PROBLEM STATEMENT:
Go through the entries below and count the lines where the word "computer" appears; give only the count.

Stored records
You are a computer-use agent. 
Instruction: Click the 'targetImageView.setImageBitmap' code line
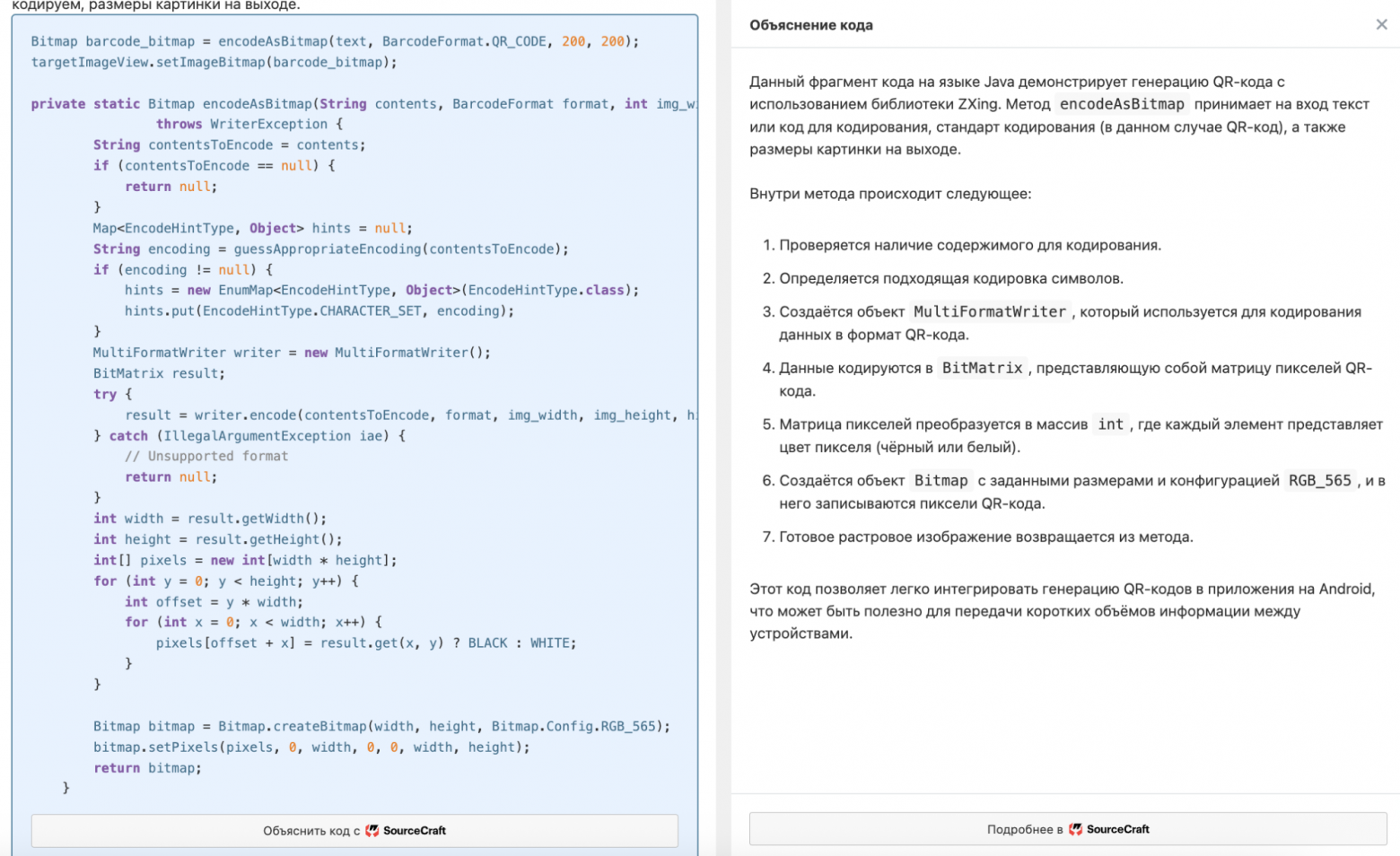click(x=214, y=62)
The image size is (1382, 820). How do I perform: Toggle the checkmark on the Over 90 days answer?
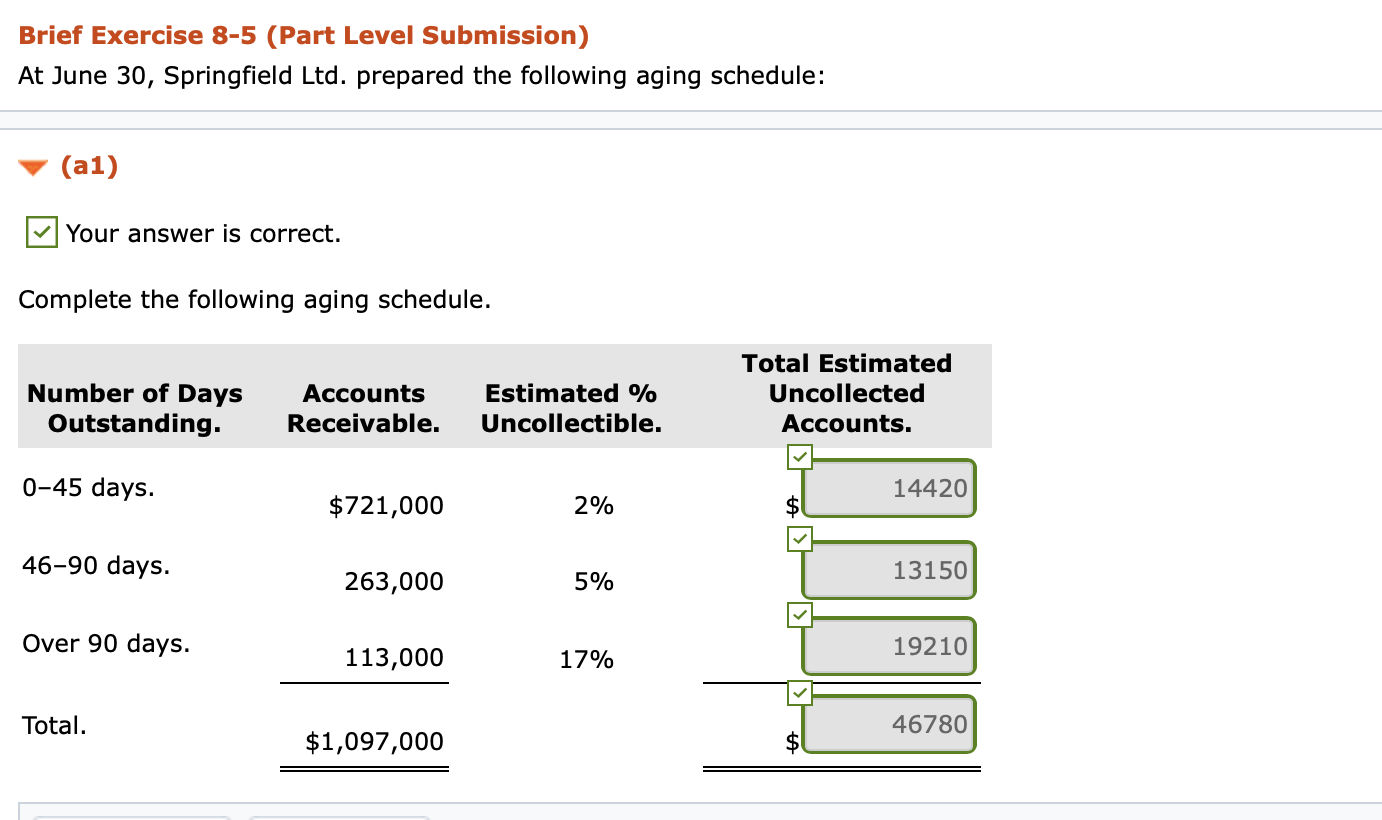(x=798, y=615)
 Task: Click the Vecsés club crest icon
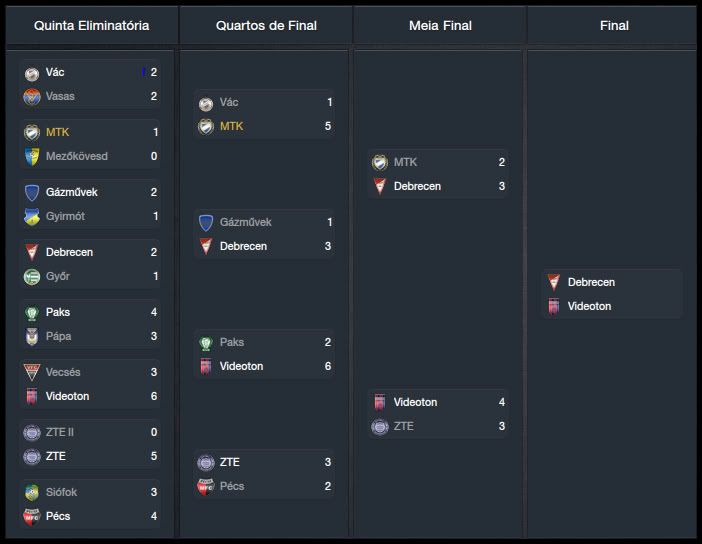coord(32,373)

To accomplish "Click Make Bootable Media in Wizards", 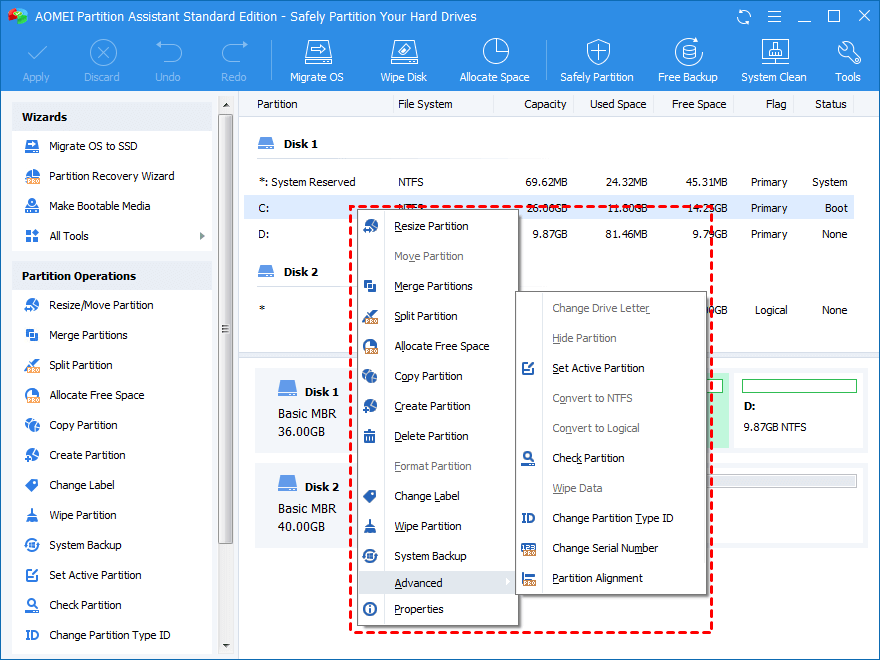I will pyautogui.click(x=99, y=206).
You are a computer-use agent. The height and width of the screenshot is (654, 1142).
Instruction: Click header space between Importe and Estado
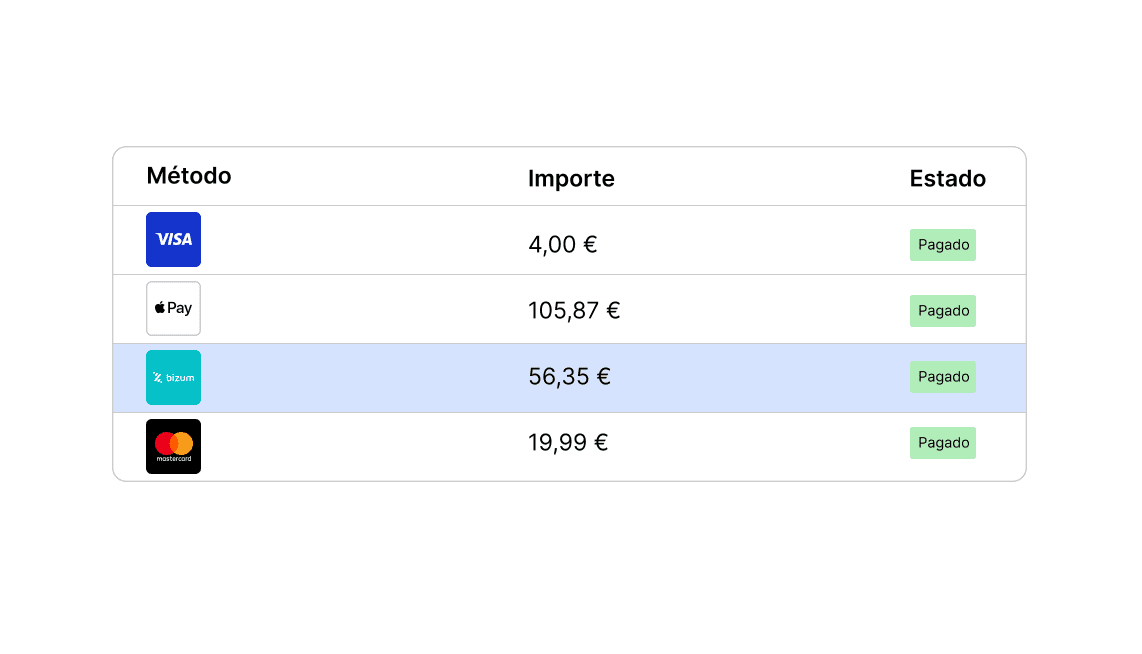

COMPLETED TASK:
2